Moreno Bonilla afronta esta semana uno de los debates de investidura más inciertos desde que llegó a la Presidencia de la Junta de Andalucía. Tras perder la mayoría absoluta en las elecciones autonómicas del 17 de mayo, el líder del PP necesita el respaldo de Vox para garantizar un tercer mandato al frente del Gobierno andaluz, un apoyo que continúa sin cerrarse a pocas horas del pleno parlamentario.

El presidente del Parlamento, Jesús Aguirre, propuso formalmente a Moreno como candidato después de concluir la ronda de consultas con los grupos parlamentarios. El debate de investidura arrancará con la exposición, sin límite de tiempo, del programa de gobierno del candidato popular y culminará con una primera votación en la que necesitará mayoría absoluta. Si no la consigue, el Reglamento prevé una segunda votación 48 horas después, en la que bastaría una mayoría simple para ser investido.

Sin embargo, el escenario sigue abierto. PP y Vox mantienen contactos desde hace semanas bajo una estrategia de máxima discreción y apenas han trascendido detalles sobre el contenido de unas conversaciones que condicionarán el futuro Ejecutivo andaluz.

Moreno ha insistido públicamente en que su prioridad es formar Gobierno "lo antes posible" para comenzar a elaborar los presupuestos de 2027 y evitar un bloqueo institucional. No obstante, desde Vox han reiterado que no aceptarán un acuerdo precipitado y que solo apoyarán la investidura si se incorporan sus principales exigencias.

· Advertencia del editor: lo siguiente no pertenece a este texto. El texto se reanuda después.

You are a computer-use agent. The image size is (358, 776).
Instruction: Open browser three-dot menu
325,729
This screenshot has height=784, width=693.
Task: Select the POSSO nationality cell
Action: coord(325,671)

Las exigencias de Vox tensionan las líneas rojas del PP

Las negociaciones han evidenciado un cambio sustancial respecto a la legislatura anterior. Durante cuatro años, Moreno gobernó con una cómoda mayoría absoluta que le permitió mantener un perfil moderado y marcar distancias con las propuestas más polémicas de la extrema derecha. Ahora, los dos escaños que le faltan para alcanzar la mayoría convierten a Vox en un socio imprescindible.

Entre las principales demandas planteadas por la formación de Santiago Abascal figura la aplicación del principio de "prioridad nacional" en determinadas ayudas sociales y en el acceso a la vivienda pública, una propuesta que el propio Moreno llegó a calificar durante la campaña electoral como "ilegal" y contraria al marco constitucional.

También han surgido diferencias sobre el reparto de competencias dentro del futuro Ejecutivo. Vox aspira a asumir áreas con peso político, especialmente relacionadas con el mundo rural y la agricultura, una de las consejerías con mayor presupuesto de la Junta y especialmente sensible por su relación con la Política Agraria Común y las instituciones europeas.

El PP trata de encontrar una fórmula que permita alcanzar un acuerdo sin ceder el control efectivo de departamentos estratégicos ni alterar la imagen de moderación que Moreno ha cultivado durante los últimos años.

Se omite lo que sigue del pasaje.